Exhibitions

Reading Martha Rosler: Why Her Retrospective at the Jewish Museum is the Antidote to Our Post-Midterms Angst

Reading Martha Rosler: Why Her Retrospective at the Jewish Museum is the Antidote to Our Post-Midterms Angst
Martha Rosler in "Semiotics of the Kitchen" (1975). Image via Mubi.

To combat our angst over this week’s mixed bag of midterms results we've been looking to Martha Rosler, who has been making art against American imperialism and totalitarianism since the sixties. While Rosler started out as an abstract painter, she soon switched to photography and collage, inspired by Dada and Pop Art’s repurposing of mass media. House Beautiful: Bringing the War Home (c. 1967-72) exemplified the kind of cut-and-paste anti-war imagery that Rosler would become known for. In Cleaning the Drapes (c. 1967-72), for instance, she spliced together images of American GIs in Vietnam with upper middle class Americans culled from House Beautiful, combining the cause  and effects of the American war machine. Rosler also literalized Vietnam’s status as the first “living-room war,” since––unlike World War II or the Korean War––it could be TV-broadcast into American homes.

"Irrespective," Rosler’s current retrospective at The Jewish Museum, looks at Rosler's anti-war collages, from Vietnam to Iraq, but highlights new work as well. Reading Hannah Arendt (Politically for an Artist in the Twenty-First Century), for instance, could be considered the artist’s response to Trumpism. The piece consists of large transparencies bearing excerpts from Arendt’s The Origins of Totalitarianism.
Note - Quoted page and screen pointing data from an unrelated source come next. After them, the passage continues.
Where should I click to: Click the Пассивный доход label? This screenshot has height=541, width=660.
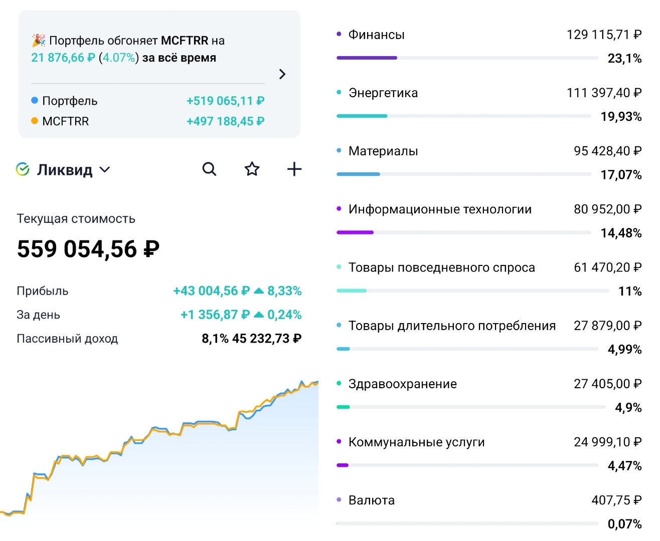pyautogui.click(x=68, y=338)
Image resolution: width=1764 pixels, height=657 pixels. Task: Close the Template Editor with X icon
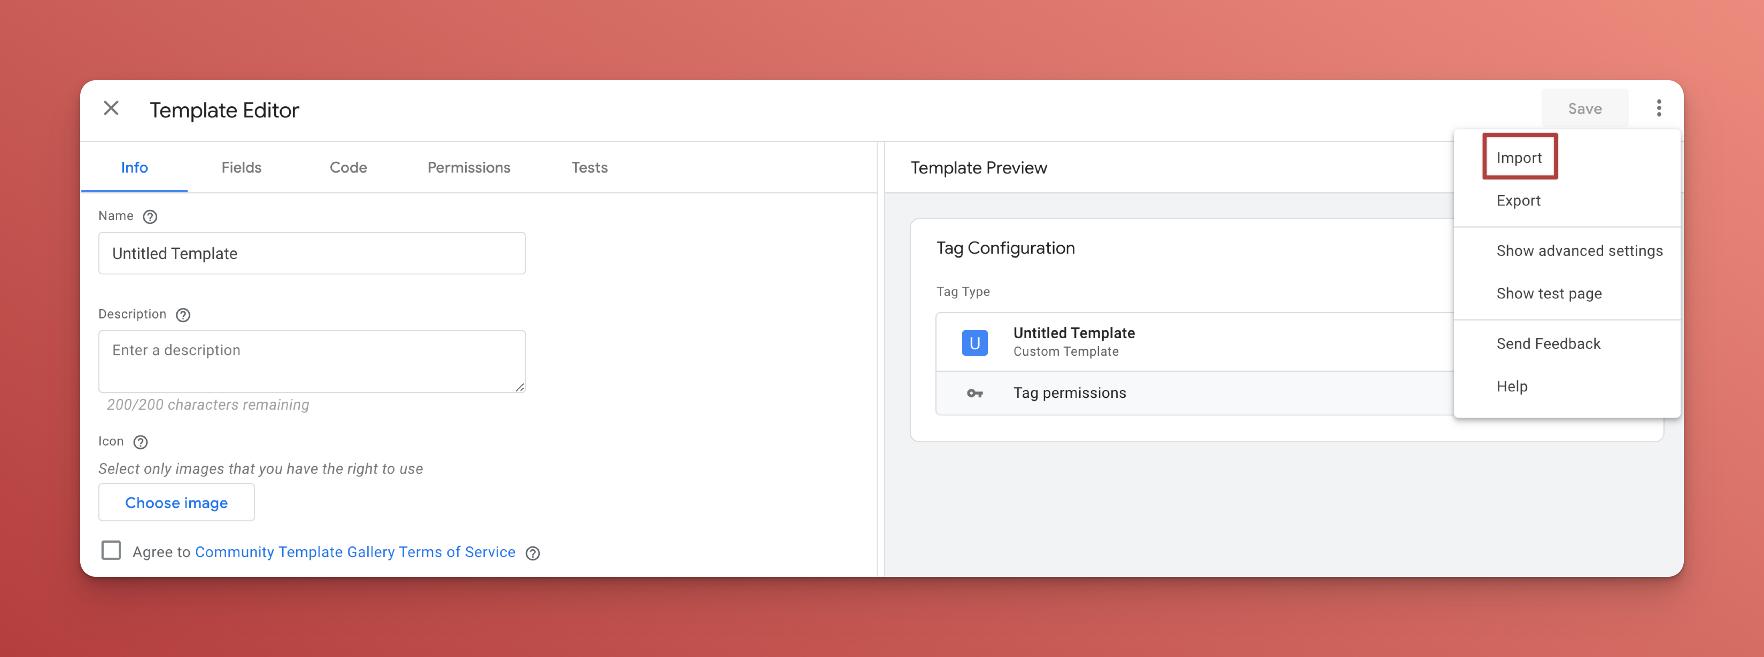point(111,108)
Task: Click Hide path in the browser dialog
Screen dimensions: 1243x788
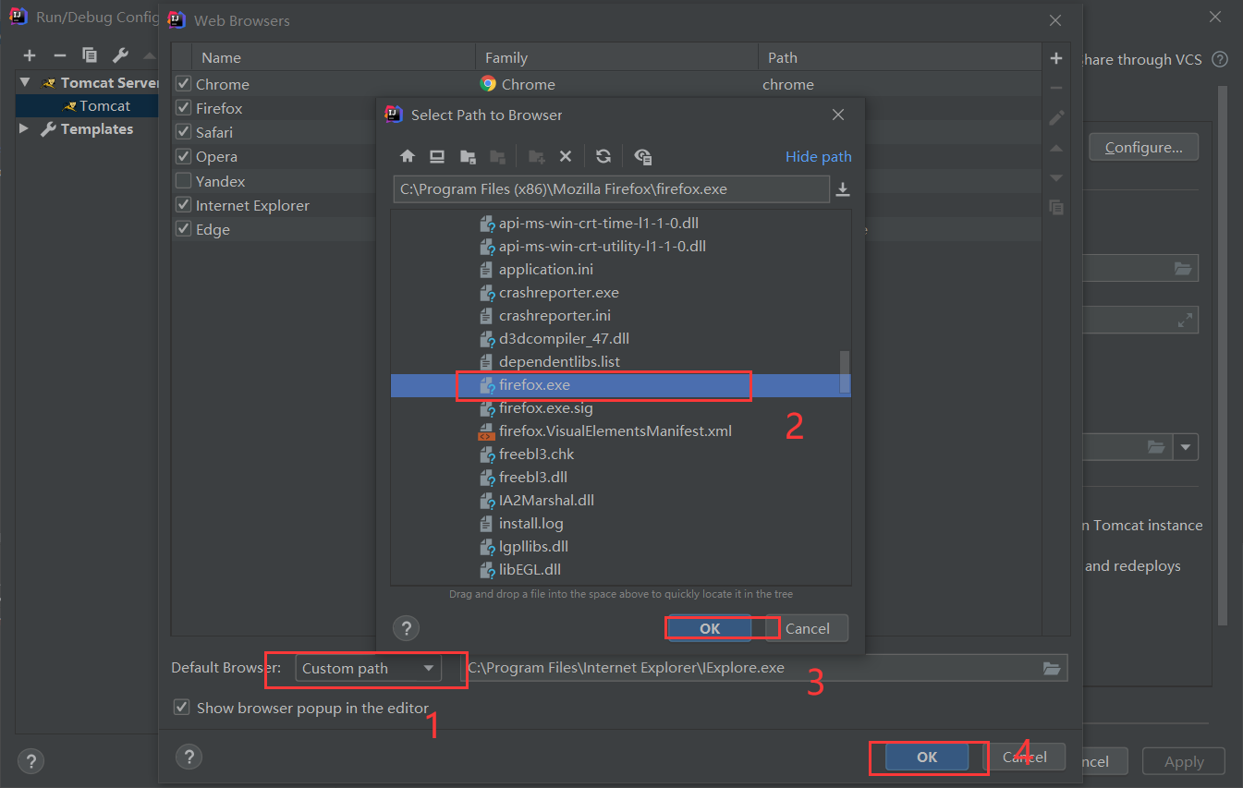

Below are six works on view in the "Irrespective" exhibition that are particularly relevant amidst our post-midterm angst. See them in person at The Jewish Museum through March 3, 2019.

 

CLEANING THE DRAPES
Photomontages, c. 1967-72

Cleaning the drapesImage courtesy of the Art Institute of Chicago, through prior gift of Adeline Yates

Martha Rosler's anti-Vietnam photomontages combine scenes of commodified domesic bliss with the imperialist wars used to fund it. Here, a woman lifts back her drapes to find American GIs. 

 

RED STRIPE KITCHEN
Photomontages, c. 1967-72

Red Stripe KitchenImage courtesy of the Art Institute of Chicago, through prior gift of Adeline Yates

For Rosler, the domestic wasn't just a counterpoint to war. As curators Darsie Alexander and Shira Backer point out in the catalogue text, "Domestic life serves for Rosler as a kind of microcosm of the world at large, a miniature stage on which gender roles and expectations are defined and tested; where labor is differently apportioned and differently valued; and where issues of economic access, equality, and disparity play out." Here, American GIs root around for Tupperware or silverware as if scouting landmines.

 

PHOTO-OP
Photomontages, 2004

Photo OpCourtesy of the Artist and Mitchell-Innes & Nash, New York

Rosler repurposes her cut-and-paste collage genre for new American conquests: the wars in Iraq and Afghanistan. In Photo-Op, social media and selfie culture distract from atrocities abroad thanks to a fiberoptic network that runs on petrochemicals sucked from the Middle East.

 

LEXINGTON AVENUE STATION, NEW YORK
Chromogenic Prints, 2002

Lexington Avenue StationImage courtesy of the artist and Galerie Nagel Draxler Berlin/Cologne

Alongside her pieces on American imperialism, Rosler has, since the eighties, also been doing a series on places of transit, from airport lounges to gas stations. Here, she photographs a New York City subway station, foregrounding the city's delapitated infrastracture and the everyday stopgap measures people invent to get around it.

 

CAPITALISM, DEMOCRACY
Pigmented Inkjet Print, 2018

Off the shelfCourtesy of the artist and Mitchell-Innes & Nash, New York

Capitalism, Democracy is part of a larger series called Off the Shelf, which points to the importance of text and reading in Rosler's practice (her library was turned into a traveling reading room in the mid-aughts). These floating books also hint at the ballooning amount of information produced in the Internet Era. 

 

READING HANNAH ARENDT (POLITICALLY, FOR AN ARTIST IN THE 21ST CENTURY)
Translucent plastic, 2006

Reading Hannah ArendtCourtesy of the artist and Mitchell-Innes & Nash, New York

Philosopher and political theorist Hannah Arendt wrote widely about authoritarianism, censorship, and violence, publishing her most important works, The Origins of Totalitarianism and The Human Condition, after World War II. For Rosler, Arendt's themes––the causes and effects of totalitarianism––parallel the Trump administration's fascism.